Besides those epidemiologic data, studies in asthmatic children where bronchoalverolar lavage were done demonstrated the presence of inflammation in the air way in children 8 years old 4 and even in infants as little as 15 months of age with persistent wheezing 5. There are also studies which demonstrate airway remodeling in asthmatic children 6-7 and the most amazing finding is the fact of the thickness of the basal membrane of the airway in asthmatic children without controlled of their disease is very similar to severe asthmatic adults and it is not related either with the duration of the disease 8. Therefore, we end up once more to the same conclusion that is essential to start the treatment of asthma with controllers or preventing drugs at infancy.

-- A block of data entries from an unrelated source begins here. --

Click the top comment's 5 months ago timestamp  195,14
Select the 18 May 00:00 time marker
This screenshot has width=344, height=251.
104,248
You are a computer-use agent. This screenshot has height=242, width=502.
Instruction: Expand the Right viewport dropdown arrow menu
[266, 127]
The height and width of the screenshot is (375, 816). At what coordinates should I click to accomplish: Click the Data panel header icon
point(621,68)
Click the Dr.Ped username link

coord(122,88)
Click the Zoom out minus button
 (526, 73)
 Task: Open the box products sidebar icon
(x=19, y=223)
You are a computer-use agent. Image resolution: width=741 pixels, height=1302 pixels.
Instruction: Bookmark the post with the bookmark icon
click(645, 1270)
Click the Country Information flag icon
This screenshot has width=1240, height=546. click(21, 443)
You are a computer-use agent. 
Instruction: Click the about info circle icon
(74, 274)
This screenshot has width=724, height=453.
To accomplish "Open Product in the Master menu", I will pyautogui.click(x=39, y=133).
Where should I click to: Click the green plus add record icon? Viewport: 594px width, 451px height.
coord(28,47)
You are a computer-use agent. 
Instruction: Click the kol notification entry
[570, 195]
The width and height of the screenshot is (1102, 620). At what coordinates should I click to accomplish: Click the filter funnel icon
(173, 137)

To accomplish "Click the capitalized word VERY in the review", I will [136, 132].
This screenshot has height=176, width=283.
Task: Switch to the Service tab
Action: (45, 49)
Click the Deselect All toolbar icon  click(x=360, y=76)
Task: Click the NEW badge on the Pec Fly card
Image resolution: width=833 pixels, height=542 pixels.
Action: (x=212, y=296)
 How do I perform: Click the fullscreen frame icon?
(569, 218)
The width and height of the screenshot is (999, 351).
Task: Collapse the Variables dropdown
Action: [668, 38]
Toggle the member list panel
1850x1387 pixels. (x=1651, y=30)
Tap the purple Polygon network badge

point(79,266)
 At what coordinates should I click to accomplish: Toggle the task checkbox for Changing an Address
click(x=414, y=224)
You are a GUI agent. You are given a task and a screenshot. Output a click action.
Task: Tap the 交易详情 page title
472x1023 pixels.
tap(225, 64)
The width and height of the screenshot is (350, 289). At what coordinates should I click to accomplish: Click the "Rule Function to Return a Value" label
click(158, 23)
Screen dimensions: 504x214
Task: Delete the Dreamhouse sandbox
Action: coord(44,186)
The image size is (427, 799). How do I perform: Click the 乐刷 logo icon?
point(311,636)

The only drugs which have been demonstrated to be useful to stop the airway remodeling in humans are the inhaled corticosteroids (ICS) like beclomethasone 9, budesonide 10 and fluticasone 11 and the long active beta agonists like salmeterol 12. The ICS that needs lower doses and less time to decrease the thickness of the basal membrane of the airway in asthmatics was fluticasone 11. There is no evidence in the scientific literature that other type of drugs use for asthma like chromones, theophyllines or leukotriene receptor antagonists have any effect in stopping the airway remodeling in humans. These anti-inflammatory and anti-remodeling effects that the ICS has demonstrated besides their already well know utility in improving symptoms and pulmonary function 13 make ICS become the first controller drug in asthma. This should be use very early on life (in the first 5 years) otherwise the results will not be satisfactory, like Childhood Asthma Management Program (CAMP) study 14 demonstrated. In that study the children did not improve their pulmonary function maybe because the ICS treatment started after that age.

The problem is that in the first 5 years of age coexisting at least three phenotypes of wheezing in children (transitory, late and persistent or classic asthmatic). One way to differentiate which infant with recurrent wheezing will become asthmatic in order to early start ICS therapy is using the asthma predictive value (API) 15. Those infants with recurrent wheezing in the Tucson cohort who had a positive API had 7 times more risk to become asthmatic at school age. In other words, if an infant with recurrent wheezing come to the office and we apply the API and the result is positive we can tell the mother with 77 % of certain that the infant will became asthmatic at school age and start controller drugs will be more effective. In the other hand, if the API is negative we can tell the mother with 70 % of certain that the child will stop wheezing when he or she reaches school age.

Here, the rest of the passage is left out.